SET FOREIGN_KEY_CHECKS=0;
UPDATE child SET parent_id=8 WHERE parent_id=7;
UPDATE parent SET id=8 WHERE id=7;
SET FOREIGN_KEY_CHECKS=1;

Doing this disables all MySQL FK checks for the update, including RESTRICT on any grandchild. Vitess therefore must re-validate those grandchild RESTRICTs in application code before issuing the update. That validation is itself a subtle surface — see the fuzzer bug #1 in the source post (sources/2026-04-21-planetscale-the-challenges-of-supporting-foreign-key-constraints) where a no-op update was incorrectly rejected because the validation JOIN didn't exclude unchanged rows.

ON DELETE SET NULL / ON UPDATE SET NULL

Similar to CASCADE: child must be updated first (set the FK column to NULL), then the parent operation proceeds. Binlog captures both explicitly.

Scope: single-shard only (as of 2023-12-05)

All of the above applies only to unsharded / single-shard databases. Multi-shard FKs (shard-scoped, or cross-shard) are roadmap. From the post: "foreign key constraint support is limited to unsharded/single shard databases. We expect to support shard-scoped foreign key constraints in a multi-shard environment, or even cross-shard foreign keys, but we limit the current discussion to a single shard." The Vitess-owns-FK architectural choice is partially motivated by the cross-shard future, but the implementation lags the architecture.

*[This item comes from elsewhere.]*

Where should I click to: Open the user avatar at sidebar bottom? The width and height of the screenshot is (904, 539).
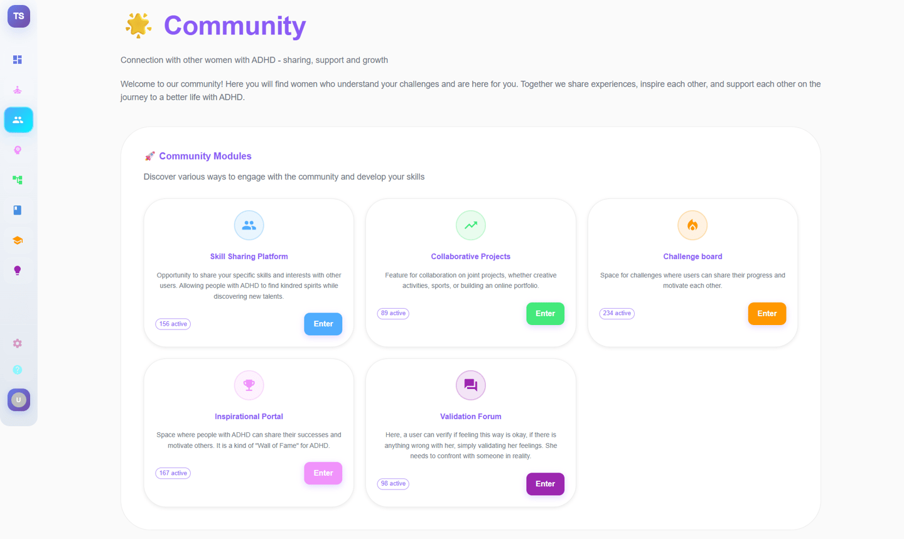click(18, 400)
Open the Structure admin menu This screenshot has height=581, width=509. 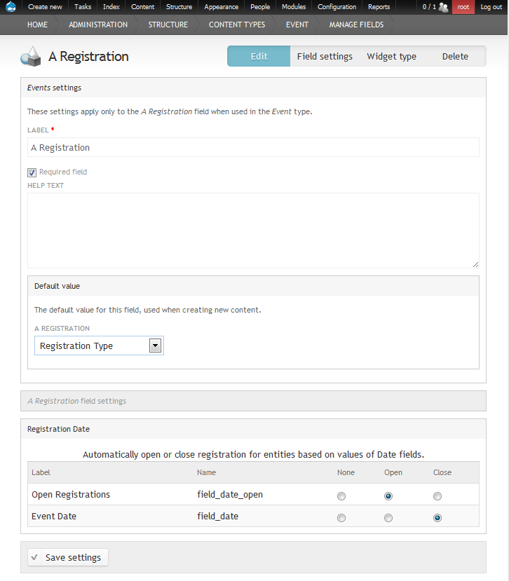179,7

Cost of Vitess-level FK enforcement

  • More locking than native MySQL — SELECT ... FOR UPDATE on the parent before issuing child DMLs.
  • More round-trips between VTGate and the backing MySQL — at least one extra SELECT + one extra child-side DML per FK depth level.
  • Non-zero performance impact framed in the post. No specific numbers disclosed.

Vitess's normal design philosophy for FK-free workloads is to delegate queries directly to the backing MySQL for performance; for FK workloads, that optimisation is consciously traded off for correctness + CDC-visibility.

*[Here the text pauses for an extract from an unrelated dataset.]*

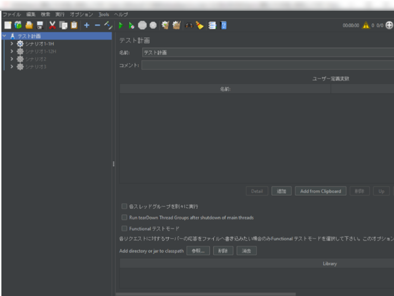
Task: Check Run tearDown Thread Groups option
Action: (x=124, y=217)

Gotchas surfaced by the fuzzer

Four bugs identified by the random-DML fuzzer and fixed in patches, illustrating the subtlety of FK semantics above MySQL:

  1. No-op update + validation JOINUPDATE parent SET col=2 WHERE col=2 (row doesn't actually change) was incorrectly rejected by Vitess's validation JOIN under CASCADE+RESTRICT chaining. Fix: exclude unchanged rows from the validation predicate (AND child.col NOT IN (2)).
  2. Arithmetic on VARCHAR returning -0 FLOAT — Vitess's cascade-SELECT returned -0 for col * (col - (col)) on a varchar column; MySQL normalised -0 == 0 when applied back to the child. Fix: CAST the expression to the target column's type (CAST(... AS CHAR)).
  3. Missing gap locks on REPLACE INTO + unique index — cascade SELECT ... FOR UPDATE wasn't gap-locking on a unique key, allowing a concurrent insert to slot in between select and cascade. Fix: promote to NOWAIT to fail-fast instead of block — see patterns/nowait-lock-for-cascade-select.
  4. Cyclic FKs across different tables — prohibited altogether (see concepts/cyclic-foreign-key-prohibition); self-reference remains allowed.